Resources to Prevent Plagiarism
For information about plagiarism at St. Thomas University please refer to the “Academic Dishonesty” section in the Undergraduate Catalog, p. 55 and the “Academic Code of Conduct” in the St. Thomas University Student Handbook, pp. 89-90.
Students with questions about plagiarism are invited to speak with a librarian or to set up an appointment at the University Writing Center.
- MLA Handbook for Writers of Research Papers explains that “plagiarism refers to a form of cheating that has been defined as ‘the false assumption of authorship: the wrongful act of taking the product of another person’s mind, and presenting it as one’s own’ (Alexander Lindey, Plagiarism and Originality [New York: Harper, 1952] 2). Plagiarism involves two kinds of wrongs. Using another person’s ideas, information, or expressions without acknowledging that person’s work constitutes intellectual theft. Passing off another person’s ideas, information, or expressions as your own to get a better grade or gain some other advantage constitutes fraud. Plagiarism is sometimes a moral and ethical offense rather than a legal one since some instances of plagiarism fall outside the scope of copyright infringement, a legal offense” (2003, p. 66).

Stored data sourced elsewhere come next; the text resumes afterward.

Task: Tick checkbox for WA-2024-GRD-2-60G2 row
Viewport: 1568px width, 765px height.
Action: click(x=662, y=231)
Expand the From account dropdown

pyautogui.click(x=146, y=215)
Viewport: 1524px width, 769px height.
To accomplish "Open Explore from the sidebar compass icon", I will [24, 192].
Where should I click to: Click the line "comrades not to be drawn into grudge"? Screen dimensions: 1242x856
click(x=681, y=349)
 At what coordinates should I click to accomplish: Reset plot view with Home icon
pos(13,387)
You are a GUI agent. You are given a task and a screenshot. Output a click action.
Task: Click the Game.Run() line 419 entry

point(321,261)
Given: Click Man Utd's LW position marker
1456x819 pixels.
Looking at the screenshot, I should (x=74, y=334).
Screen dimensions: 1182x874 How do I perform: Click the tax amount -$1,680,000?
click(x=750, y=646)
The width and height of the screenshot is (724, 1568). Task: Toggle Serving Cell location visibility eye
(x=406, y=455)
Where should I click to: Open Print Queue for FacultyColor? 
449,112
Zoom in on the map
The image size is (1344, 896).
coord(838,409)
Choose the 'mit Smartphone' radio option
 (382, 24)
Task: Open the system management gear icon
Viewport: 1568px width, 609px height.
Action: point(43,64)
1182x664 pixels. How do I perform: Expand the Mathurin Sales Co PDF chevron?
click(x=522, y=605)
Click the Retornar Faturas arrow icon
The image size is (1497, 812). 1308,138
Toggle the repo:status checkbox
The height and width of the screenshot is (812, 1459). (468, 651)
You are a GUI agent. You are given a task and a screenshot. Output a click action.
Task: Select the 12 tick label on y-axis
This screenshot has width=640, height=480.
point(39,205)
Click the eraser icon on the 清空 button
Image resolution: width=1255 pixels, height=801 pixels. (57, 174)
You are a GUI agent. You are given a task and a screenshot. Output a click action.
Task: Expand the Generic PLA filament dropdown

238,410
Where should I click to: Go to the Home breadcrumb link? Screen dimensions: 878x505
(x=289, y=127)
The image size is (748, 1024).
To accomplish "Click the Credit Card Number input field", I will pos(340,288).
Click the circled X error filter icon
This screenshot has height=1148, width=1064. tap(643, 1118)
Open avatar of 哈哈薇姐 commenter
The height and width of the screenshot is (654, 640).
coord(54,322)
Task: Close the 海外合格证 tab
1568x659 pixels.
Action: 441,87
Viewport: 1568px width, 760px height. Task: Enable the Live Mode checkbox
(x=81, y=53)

- Publication Manual of the American Psychological Association explains that “Researchers do not claim the words and ideas of another as their own; they give credit where the credit is due (APA Code Standard 8.11, Plagiarism). Quotation marks should be used to indicate the exact words of another. Each time you paraphrase another author (i.e., summarize a passage or rearrange the order of a sentence and change some of the words), you need to credit the sources in the text. . . . The key element of this principle is that authors do not present the work of another as if it were their own work. This can extend to ideas as well as written words. If authors model a study after one done by someone else, the originating author should be given credit. If the rationale for a study was suggested in the Discussion section of someone else’s article, that person should be given credit. Given the free exchange of ideas, which is very important to the health of intellectual discourse, authors may not know where an idea for a study originated. If authors do know, however, they should acknowledge the source; this includes personal communications” (2010, pp. 15-16).
Fun Games, Quizzes, and Videos to Prevent Plagiarism
- Vaughan Memorial Library’s “You Quote It, You Note It”
- Paul Robeson Library’s “The Cite is Right”
- Lycoming College’s “Plagiarism Game”
- Cornell University’s “Recognizing and Avoiding Plagiarism”
- Purdue University’s “OWL: Avoiding Plagiarism”
- Harvard Extension School’s “Plagiarism and the Proper Use of Sources”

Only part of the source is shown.